Mme Harel: Est-ce que la fameuse décentralisation, avec les... bon nombre d'éléments de négociations locales, là, est-ce que c'est en voie de commencer? Où est-ce que c'en est?

Des voix: ...

Le Président (M. Bouchard, Vachon): Un instant, s'il vous plaît. Un à la fois. M. Roy, peut-être.

M. Roy (René): Je peux les laisser parler, ils sont là-dedans à la journée longue. Alors, allez-y.

Le Président (M. Bouchard, Vachon): C'est tout simplement pour le bien-être de nos transcripteurs ou transcriptrices.

M. Roy (René): Alors, c'est moi qui est chef de délégation, je vais demander à quelqu'un de répondre. À M. Tessier.

Le Président (M. Bouchard, Vachon): Très bien, merci.

M. Tessier (Alain): À l'heure actuelle, on est encore à tenter d'interpréter les dispositions de la loi n° 30 quant au partage, là, des matières négociables sectorielles par rapport à locales. Et je pense qu'on peut d'ores et déjà présumer que ce sont les tribunaux qui devront en disposer, pour répondre bien brièvement, là, à la question. Alors, évidemment, il y a des énergies qui devront être investies de part et d'autre sur cette question-là.

M. Roy (René): Bien, il y en a beaucoup déjà. Il y en a qui sont investies actuellement.

Le Président (M. Bouchard, Vachon): Mme la députée.

Mme Harel: Oui.

Le Président (M. Bouchard, Vachon): Vous êtes toujours là?

Mme Harel: Avez-vous eu l'occasion d'en parler avec M. le ministre?

M. Tessier (Alain): De cette question-là? Bien, on a parlé à ses représentants, là, entre autres M. Charland et M. Larouche, qui sont au fait de la situation.

Mme Harel: Alors, je comprends que la table centrale n'est pas encore réunie.

M. Tessier (Alain): Non.

Mme Harel: Et tout ça est rétroactif à juin 2003?

M. Tessier (Alain): Exact.

Mme Harel: Y a-t-il d'autres questions?

M. Tessier (Alain): Alors, moi, j'en ai une pour mon bénéfice personnel, bien candide.

Mme Harel: Oui, oui.

M. Tessier (Alain): Pourquoi ce n'est pas télédiffusé?

Mme Harel: Pourquoi...

M. Tessier (Alain): Ce n'est pas télédiffusé?

Le Président (M. Bouchard, Vachon): Parce qu'il n'y a pas de caméra, monsieur, dans la salle.

M. Tessier (Alain): Il n'y en avait pas de disponible?

Mme Harel: Puis on n'est pas dans la salle de commission...

M. Tessier (Alain): Ah, O.K.

Mme Harel: Oui, oui.
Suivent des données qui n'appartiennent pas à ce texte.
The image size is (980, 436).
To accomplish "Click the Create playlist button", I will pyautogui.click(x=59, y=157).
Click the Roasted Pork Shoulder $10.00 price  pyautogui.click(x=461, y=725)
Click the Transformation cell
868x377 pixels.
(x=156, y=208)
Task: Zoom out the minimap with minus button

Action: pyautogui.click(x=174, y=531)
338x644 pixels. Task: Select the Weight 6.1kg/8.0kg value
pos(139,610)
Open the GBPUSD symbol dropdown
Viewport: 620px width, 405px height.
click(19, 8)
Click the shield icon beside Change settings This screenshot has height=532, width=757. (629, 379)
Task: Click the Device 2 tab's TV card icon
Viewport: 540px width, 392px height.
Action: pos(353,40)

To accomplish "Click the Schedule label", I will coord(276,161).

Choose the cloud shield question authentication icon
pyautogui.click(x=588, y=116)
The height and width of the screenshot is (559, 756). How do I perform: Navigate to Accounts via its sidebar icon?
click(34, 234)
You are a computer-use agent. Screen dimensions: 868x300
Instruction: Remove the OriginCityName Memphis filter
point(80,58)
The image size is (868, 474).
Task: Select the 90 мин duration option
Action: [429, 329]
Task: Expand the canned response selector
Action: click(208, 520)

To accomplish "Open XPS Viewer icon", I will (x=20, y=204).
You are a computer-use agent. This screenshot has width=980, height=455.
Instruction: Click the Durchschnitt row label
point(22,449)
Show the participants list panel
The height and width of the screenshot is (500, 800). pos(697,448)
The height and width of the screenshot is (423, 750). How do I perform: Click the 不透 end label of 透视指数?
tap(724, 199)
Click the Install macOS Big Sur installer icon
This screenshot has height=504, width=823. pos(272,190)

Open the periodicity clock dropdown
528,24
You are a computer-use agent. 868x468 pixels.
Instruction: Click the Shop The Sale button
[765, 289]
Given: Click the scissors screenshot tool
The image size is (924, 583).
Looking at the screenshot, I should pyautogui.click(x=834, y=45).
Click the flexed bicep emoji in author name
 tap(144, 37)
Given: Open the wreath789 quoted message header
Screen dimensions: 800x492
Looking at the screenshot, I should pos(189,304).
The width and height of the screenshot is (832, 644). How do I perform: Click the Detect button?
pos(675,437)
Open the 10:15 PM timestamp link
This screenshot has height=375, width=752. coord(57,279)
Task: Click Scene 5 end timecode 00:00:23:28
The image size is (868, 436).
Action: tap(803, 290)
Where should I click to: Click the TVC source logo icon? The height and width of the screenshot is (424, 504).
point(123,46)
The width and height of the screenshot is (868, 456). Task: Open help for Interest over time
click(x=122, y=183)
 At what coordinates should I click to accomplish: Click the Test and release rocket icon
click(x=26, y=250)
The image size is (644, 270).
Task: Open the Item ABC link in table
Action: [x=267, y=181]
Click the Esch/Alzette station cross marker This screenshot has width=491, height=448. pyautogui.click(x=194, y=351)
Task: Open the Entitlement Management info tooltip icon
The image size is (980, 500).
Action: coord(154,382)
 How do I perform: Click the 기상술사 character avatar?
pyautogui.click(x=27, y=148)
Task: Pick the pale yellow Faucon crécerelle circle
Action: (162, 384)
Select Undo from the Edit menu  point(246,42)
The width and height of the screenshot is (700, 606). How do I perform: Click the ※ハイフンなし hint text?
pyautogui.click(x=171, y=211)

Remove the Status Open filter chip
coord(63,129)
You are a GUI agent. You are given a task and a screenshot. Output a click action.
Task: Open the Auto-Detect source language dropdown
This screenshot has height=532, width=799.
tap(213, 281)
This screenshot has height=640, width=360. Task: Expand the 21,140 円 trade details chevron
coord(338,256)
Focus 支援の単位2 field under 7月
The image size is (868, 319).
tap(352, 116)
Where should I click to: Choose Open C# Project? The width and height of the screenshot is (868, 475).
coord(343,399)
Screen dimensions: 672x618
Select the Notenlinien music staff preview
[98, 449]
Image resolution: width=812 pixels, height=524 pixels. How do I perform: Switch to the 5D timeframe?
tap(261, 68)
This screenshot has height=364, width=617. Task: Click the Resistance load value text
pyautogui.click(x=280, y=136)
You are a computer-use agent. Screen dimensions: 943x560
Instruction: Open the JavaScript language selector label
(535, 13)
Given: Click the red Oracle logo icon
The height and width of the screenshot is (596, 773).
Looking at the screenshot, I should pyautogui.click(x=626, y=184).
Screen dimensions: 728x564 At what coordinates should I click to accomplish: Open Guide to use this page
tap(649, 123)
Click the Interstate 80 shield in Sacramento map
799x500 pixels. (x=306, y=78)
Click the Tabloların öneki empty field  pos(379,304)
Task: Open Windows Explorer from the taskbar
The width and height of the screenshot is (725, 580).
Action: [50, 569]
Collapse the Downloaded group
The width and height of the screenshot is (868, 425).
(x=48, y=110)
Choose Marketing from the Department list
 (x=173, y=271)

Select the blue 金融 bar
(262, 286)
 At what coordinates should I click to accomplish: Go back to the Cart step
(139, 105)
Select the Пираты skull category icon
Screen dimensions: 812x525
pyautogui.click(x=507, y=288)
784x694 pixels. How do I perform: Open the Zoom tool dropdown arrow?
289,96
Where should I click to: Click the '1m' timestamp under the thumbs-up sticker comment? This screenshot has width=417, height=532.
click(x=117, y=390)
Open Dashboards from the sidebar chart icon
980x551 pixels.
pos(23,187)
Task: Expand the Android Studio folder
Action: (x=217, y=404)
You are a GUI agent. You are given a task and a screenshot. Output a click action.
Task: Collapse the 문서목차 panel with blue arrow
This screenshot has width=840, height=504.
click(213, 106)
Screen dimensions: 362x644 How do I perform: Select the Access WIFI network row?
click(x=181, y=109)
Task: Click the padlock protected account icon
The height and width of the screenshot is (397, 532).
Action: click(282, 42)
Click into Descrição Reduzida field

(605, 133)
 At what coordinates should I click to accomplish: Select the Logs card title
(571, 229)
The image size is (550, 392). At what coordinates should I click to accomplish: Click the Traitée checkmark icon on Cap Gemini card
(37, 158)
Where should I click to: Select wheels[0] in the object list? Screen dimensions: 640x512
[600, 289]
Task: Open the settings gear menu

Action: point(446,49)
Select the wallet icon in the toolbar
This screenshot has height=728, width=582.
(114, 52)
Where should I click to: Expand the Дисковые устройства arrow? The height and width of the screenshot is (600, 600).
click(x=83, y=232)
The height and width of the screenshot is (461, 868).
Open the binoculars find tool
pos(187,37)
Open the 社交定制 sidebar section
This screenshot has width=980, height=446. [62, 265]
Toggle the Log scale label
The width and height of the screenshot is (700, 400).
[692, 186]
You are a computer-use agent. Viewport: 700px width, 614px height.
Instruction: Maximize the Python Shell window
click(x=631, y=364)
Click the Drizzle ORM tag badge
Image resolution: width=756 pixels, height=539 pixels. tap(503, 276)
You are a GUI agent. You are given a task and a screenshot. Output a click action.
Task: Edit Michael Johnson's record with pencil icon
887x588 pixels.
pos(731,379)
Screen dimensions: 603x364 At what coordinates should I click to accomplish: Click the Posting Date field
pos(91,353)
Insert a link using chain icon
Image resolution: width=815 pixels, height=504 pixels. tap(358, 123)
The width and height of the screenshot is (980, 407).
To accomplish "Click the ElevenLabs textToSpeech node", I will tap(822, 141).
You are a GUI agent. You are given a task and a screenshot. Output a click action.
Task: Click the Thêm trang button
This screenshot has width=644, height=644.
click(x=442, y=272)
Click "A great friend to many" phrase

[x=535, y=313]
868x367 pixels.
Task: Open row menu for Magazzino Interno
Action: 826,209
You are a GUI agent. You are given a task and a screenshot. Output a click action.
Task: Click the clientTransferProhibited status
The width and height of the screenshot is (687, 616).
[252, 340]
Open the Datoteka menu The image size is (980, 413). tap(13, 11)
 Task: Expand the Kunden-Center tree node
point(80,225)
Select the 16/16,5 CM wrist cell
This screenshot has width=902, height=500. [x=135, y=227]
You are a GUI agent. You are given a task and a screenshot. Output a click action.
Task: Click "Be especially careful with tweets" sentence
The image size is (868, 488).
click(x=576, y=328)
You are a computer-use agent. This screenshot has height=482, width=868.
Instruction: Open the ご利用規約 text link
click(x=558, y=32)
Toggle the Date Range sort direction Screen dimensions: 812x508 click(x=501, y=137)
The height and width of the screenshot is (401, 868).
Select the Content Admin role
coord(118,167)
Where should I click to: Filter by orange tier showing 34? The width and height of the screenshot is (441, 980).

On n'est pas dans la salle de commission où il y a télédiffusion.

M. Tessier (Alain): D'accord. O.K.

Mme Harel: On était là la semaine passée, à toutes les séances de notre commission, puis aujourd'hui on nous a déplacés ici.

M. Tessier (Alain): Je comprends que l'autre salle n'était pas disponible.

Mme Harel: Puis je ne vois pas de lien... Pourquoi c'est au moment où c'est la journée des centrales?

Des voix: ...

Le Président (M. Bouchard, Vachon): S'il vous plaît! On ne permettra pas les discussions autour de la table à micro fermé. Oui, Mme Gagnon.

Mme Gagnon (Astrid): Alors, moi, j'aimerais revenir à une des questions qu'on a posées au départ sur la question du principe du consentement. Alors, M. le ministre, vous nous avez dit que... Bon, ce que je comprends dans votre remarque, c'est qu'il y a eu beaucoup de commentaires sur cette question-là, depuis que vous avez commencé à consulter, et vous avez dit que vous prévoyiez faire des changements dans ce projet de loi là. On peut-u avoir une idée de la nature des changements puis de l'étendue avec laquelle le respect, là, de la confidentialité va être assuré?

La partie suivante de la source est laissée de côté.